Main categories of The Paris System (TPS)
Non diagnostic/unsatisfactory
Negative for high-grade urothelial carcinoma (NHGUC)
Atypical urothelial cells (AUC)
Suspicious for HGUC (SHGUC)
HGUC
Low-grade urothelial neoplasm (LGUN)
Secondary malignancies

It must be emphasized that a negative report does not mean that tumor presence can be excluded. After 1 year, reported experience of 1814 cases allowed a better categorization of AUC, LGUC and SHGUC [79]. The authors reported significantly fewer low-grade urothelial neoplasms (0.94% vs 1.84%; P < 0.05) and more SHGUC cases (2.09% vs 0.73%; P < 0.01) compared to before implementation of the Paris System. On the other hand, regarding the HGUC category, neither the frequency (4.69% vs 4.47%) nor the risk of malignancy (89.39% vs 91.04% with HGUC on histology) were found to be significantly different when comparing before and after use of the Paris System.

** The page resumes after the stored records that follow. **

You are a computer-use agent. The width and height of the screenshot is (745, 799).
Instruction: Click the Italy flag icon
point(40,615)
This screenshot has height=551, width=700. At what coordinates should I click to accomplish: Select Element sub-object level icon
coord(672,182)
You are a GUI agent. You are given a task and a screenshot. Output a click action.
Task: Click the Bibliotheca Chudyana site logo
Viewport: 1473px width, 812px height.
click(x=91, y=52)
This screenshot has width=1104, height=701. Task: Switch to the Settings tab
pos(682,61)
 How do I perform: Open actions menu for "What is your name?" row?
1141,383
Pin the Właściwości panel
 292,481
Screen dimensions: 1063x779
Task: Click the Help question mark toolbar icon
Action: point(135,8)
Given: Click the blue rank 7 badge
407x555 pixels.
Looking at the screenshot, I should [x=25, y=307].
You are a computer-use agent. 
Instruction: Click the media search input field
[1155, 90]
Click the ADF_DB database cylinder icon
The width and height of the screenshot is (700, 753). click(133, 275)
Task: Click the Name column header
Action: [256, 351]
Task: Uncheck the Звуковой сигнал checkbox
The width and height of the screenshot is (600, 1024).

In case of a positive result and negative cystoscopy, a closer follow-up and eventually repeated biopsies as well as examination of the upper urinary tract should be considered.

The advantage of the Paris System is an internationally uniform approach of urine cytology. All categories are based on well defined and easily reproducible criteria, such as the nuclear-cytoplasmic ratio (> 0.5), severe hyperchromasia, irregular nuclear membranes and/or clumpy chromatin. It must be underlined that the NHGUC group also includes patients with minimal atypia, caused by polyoma viruses, other infections, urolithiasis, chemo- or radiation therapy.

Conclusion

Continuous international collaborations and exchanges between pathologists, urologists and oncologists have led to standards in the reporting and microscopic diagnosis of BC specimens. Emerging molecular insights already affect our understanding and reporting of BC and are likely to have a greater impact with increasing data and standardization of analysis.

Some areas still lack prospective data (such as prognostic impact of substaging of pT1 disease). Nevertheless, recent progress in reporting and diagnosing to improve patient management has been substantial. Here, we presented an update of pathology reporting intended to aid the clinician in better understand our approach to BC.